PDA

View Full Version : Windows API wrappers and the state of brokenness



wila
18-Nov-2019, 05:22 AM
Hi,

I'm still working through documentation, read most of it, but skimmed through other parts, so my understanding might still be off a bit, but after some more experimentation it looks like to me that a lot of the old Windows API wrappers have a certain state of brokenness.
It might work, because of the lower characters in UTF-8 looking much like ANSI, but as soon as it has "real" unicode characters in there your code silently corrupts the data.
So the chances you might find it out via your deployed applications when the user copies in some unicode into your app instead of while testing are much bigger...

That is not completely unexpected, however DataFlex also isn't helping us as much as it could.
So we have a String data type which is now by default utf-8, but it is also a bucket that can contain many things.
It might contain utf-8, or ANSI or OEM.
Whatever the encoding is, DataFlex won't tell you, the debugger now shows you only utf-8 strings.. so no help from there either.
So it's like the oem/ansi problem before, except it is now worse as the string data type does not keep track of the current encoding, so it can't show you whatever the encoding type is.

For UCS-2 type of string data we now have the WString data type (why not call it a WideString type, but ok) which does automatic string conversion.
This is a huge help as at least you know the data is not utf-8.

For the native Windows API there is pretty much always a widestring variant.
As soon as you communicate with 3rd party DLLs there might not be a widestring variant.
So we would need to communicate with those via ANSI/OEM in that case.

What I am missing is a AnsiString data type
If you have an Ansistring data type then at least I can see on the data type that it is not holding unicode data.
If it also automatically does a utf8-to-oem and oem-to-utf8 conversion similar to WString then at least I know what the data is.
Better yet, on each implicit conversion, from utf8 to oem, the compiler can show a warning of "possible data loss", so that you know where to pay more attention.
IOW I then have a lot more visual clues in my code thanks to the data type already knowing that I have to be careful.
If OTOH we use "string everywhere", like it is now, then I have to go hunt for explicit utf8tooem / utf8toansi conversions (and viceversa) to make sure the conversions have been made correctly. Mix it up, or do a conversion 2 times and things will be corrupted.

Instead of an AnsiString data type, it might also help if we had an encoding attribute on the string. Although that is probably never happening.

Another -much smaller- pain point is that the debugger no longer shows the character data in UChar arrays, only the decimal value.
I still prefer to see oem (or ansi) characters there for each cell as it will help with non unicode data.

The way it is now, conversion is going to be very painful for any application that uses strings and raw Windows API calls and while it kind of has to be painful I also think it can be improved upon.
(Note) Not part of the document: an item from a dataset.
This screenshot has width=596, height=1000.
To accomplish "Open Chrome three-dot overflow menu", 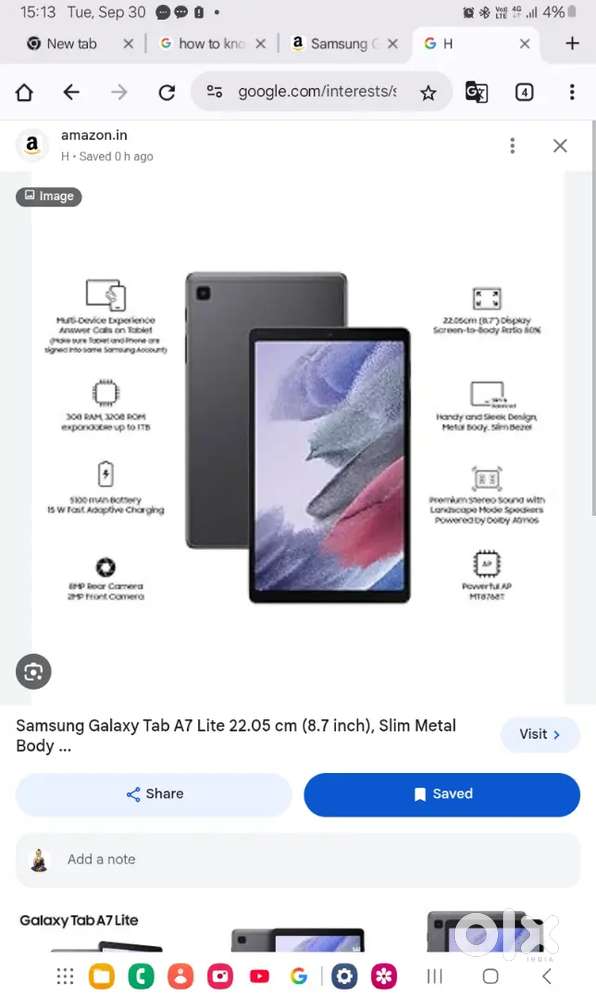I will pos(572,92).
Sorry for the long rant, I think I need some coffee now.
--
Wil

Harm Wibier
18-Nov-2019, 07:56 AM
Hi Wil,

Just wanted to clarify (also for others reading this) that with the brokenness of windows API wrappers you mean external API’s using external_function defined in custom packages that haven’t been converted yet, right? For the windows API’s in the DataFlex packages we have provided wrapper functions that do provide the necessary conversions for developers as much as possible.

It is true that the partial compatibility of UTF-8 with ANSI & OEM (when only using ASCII characters they are the same) is both an advantage and a disadvantage. The advantage is that if you don’t mind about non ASCII data things simply work, while the disadvantage is that it is hard to spot issues (you’ll have to test with special characters to find them).
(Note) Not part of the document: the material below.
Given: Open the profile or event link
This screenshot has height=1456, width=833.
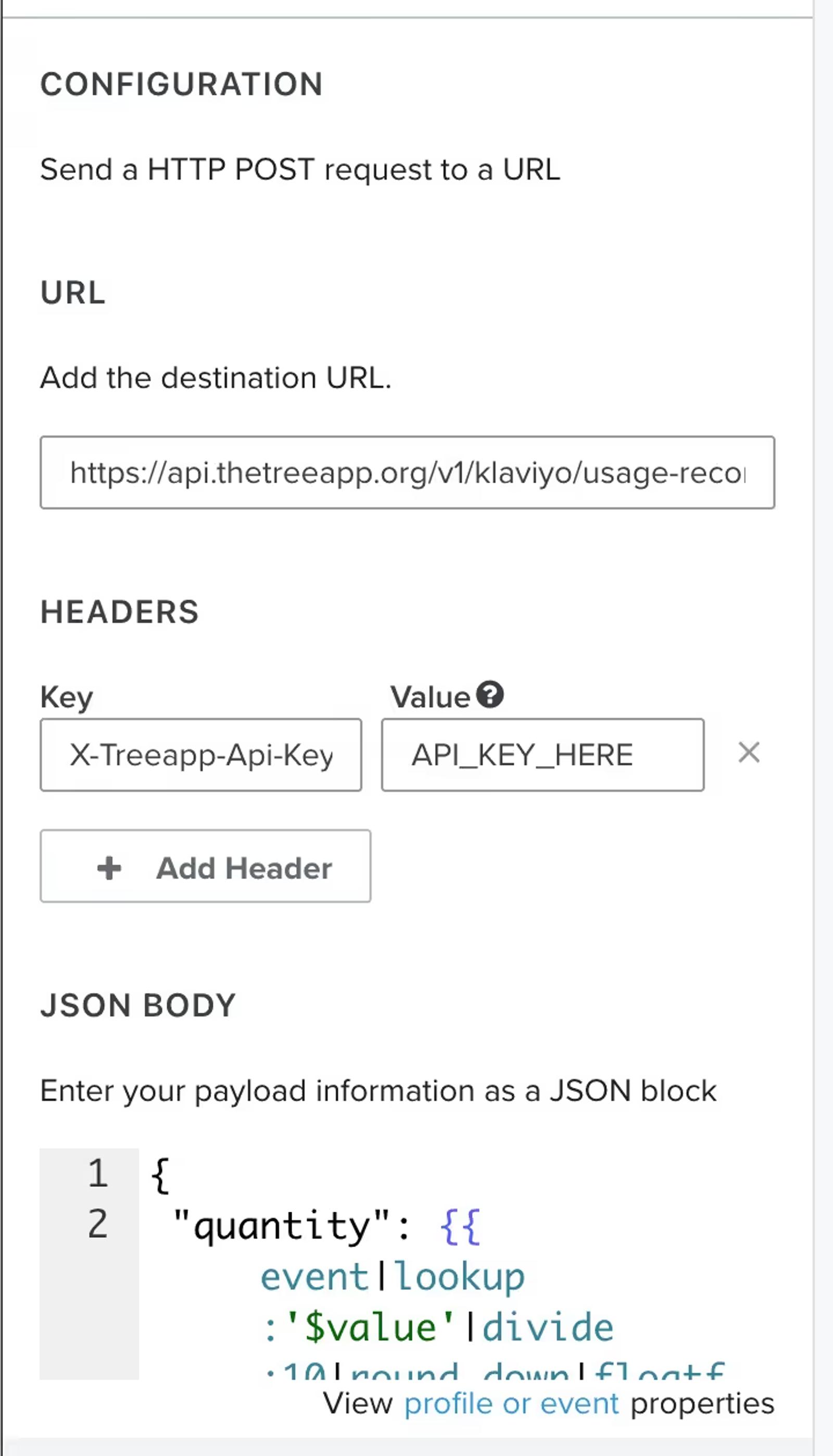Looking at the screenshot, I should tap(511, 1403).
When converting your packages I recommend to take on the mindset that strings in DataFlex are always UTF-8, and you convert them just before calling an external API, to whatever encoding the external API works with. When converting packages that use ANSI API’s you either have to adjust the conversions, as there should already be ToANSI / ToOEM conversions in your source, or you’ll change them to call Unicode API’s. Note that we have added warnings for ToOEM & ToANSI to help you find these conversions.

Also note that the average DataFlex developer is not a tool builder and will not work so close on the Windows API’s. We also tried to stay away from overcomplicating the language by adding multiple ways to work with strings (initially WString was not in plans). The reason why WString is not called WideString is because we deliberately wanted to make it look a little geeky ;).

We’ll have a look at how UChar arrays are presented in the debugger, I did notice that with extended characters it looks a little funky.

Regards,

wila
18-Nov-2019, 08:36 AM
Hi Harm,

Thanks for the reply.
Sorry, yes this is about writing DLL wrappers, not the existing Windows API as DAW has wrapped most of the windows API using the available widestring versions. The parts that DAW did not wrap already most likely also have a WideString variant available, so there's no issue with that.
I wrote this post when waking up... and while I rewrote it a bit I forgot to adjust the subject line.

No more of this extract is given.